1
Yorum
0
Beğeni
5,0
Puan
1084
Okunma
Yunus’un söyleşip ağlaştığı alıç garip
Dilsiz, yükleriyle inler kalem bu an
Dertlerini kundak kundak sarıp…
Yusuf bir sevdaya bağlanmış bekler
Bağlı ezelden eli, kolu...
Gün olur çeşme başında eğilir su içmeye
Sönmez kıvılcımlanır kalbin, dağlanır…
Kanmaz suya, durur içten erimeye…
Dem bu dem hüznü karışır terine
Davranır yar adına türkülere…
Der; “olaydı yar, duyaydı yanık ataşım”
Yar gelir, geçer ki bir dert almaya
Sormaya Yunus, demeye bir gam kederi
Başlar yanık bülbül sallanmaya...
Bir yar sağır edalı, bir yar atar közü
Söz üstüne bir yar söyler sözü…
Yürür vefasız yar, ardında bir kırık testi…

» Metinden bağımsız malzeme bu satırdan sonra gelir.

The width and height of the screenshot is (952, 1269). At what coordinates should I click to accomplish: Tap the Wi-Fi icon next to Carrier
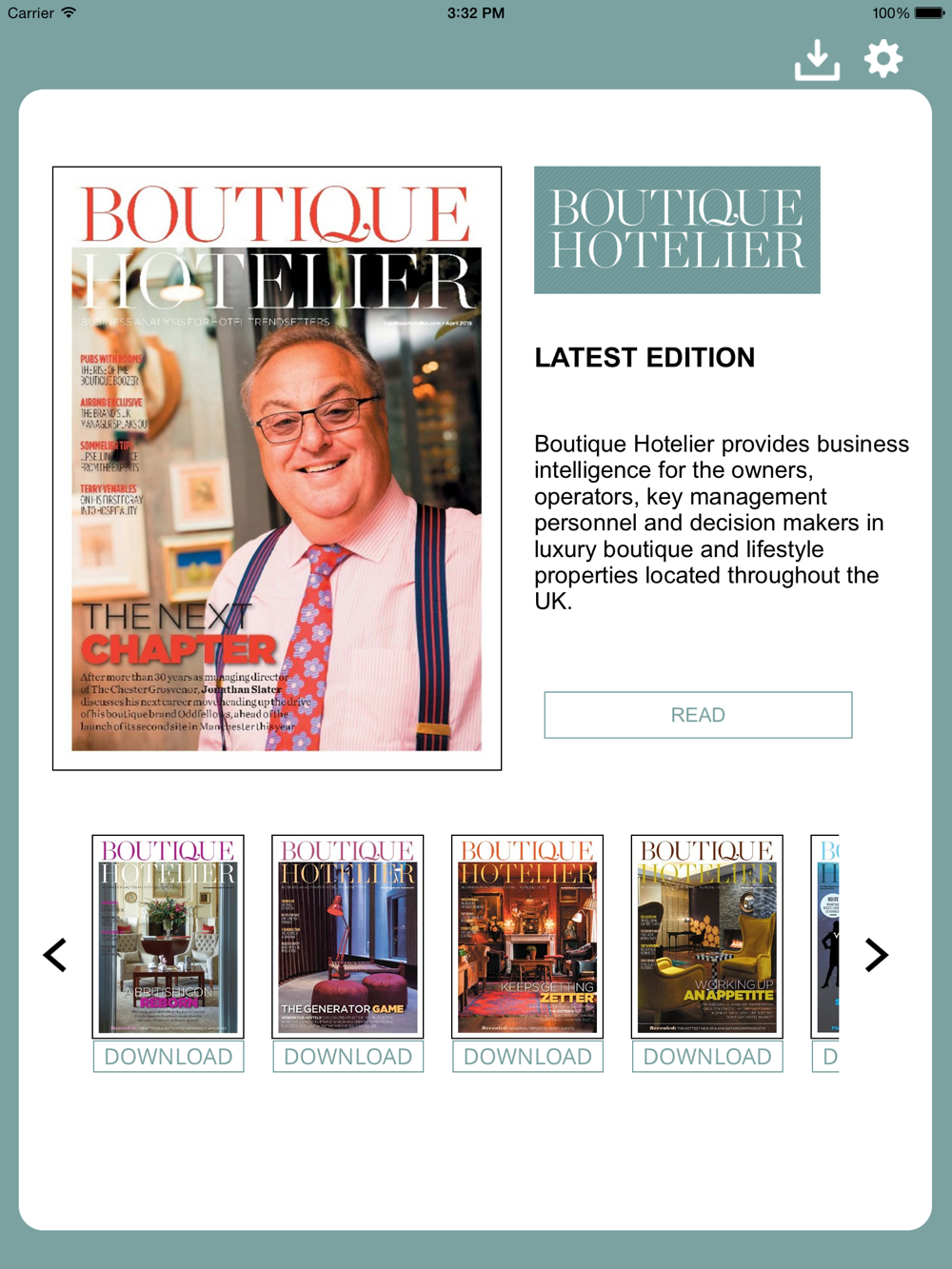(x=69, y=13)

Sızlar Yunus bir yar basar yaraya tuzu…
“Öleydim peşim sıra ağlardı şu kavaklar”
Der Yunus, sabreder, ekler ucu uca,
Geçmeye ömür, yârin bulur başka yar
Hem de dosttur o Yunus’a vefakâr…
Gelmez “duymaz”, yankı vermez dağlar…
Biçare Yunus bekler olsun gün bahar
Sabrı ona olur merdiven, ağlamaz
Aşk akar kaynağından yorulmaz
Yunus sorgusuz buna gönlün bağlar…
5.0
100% (2)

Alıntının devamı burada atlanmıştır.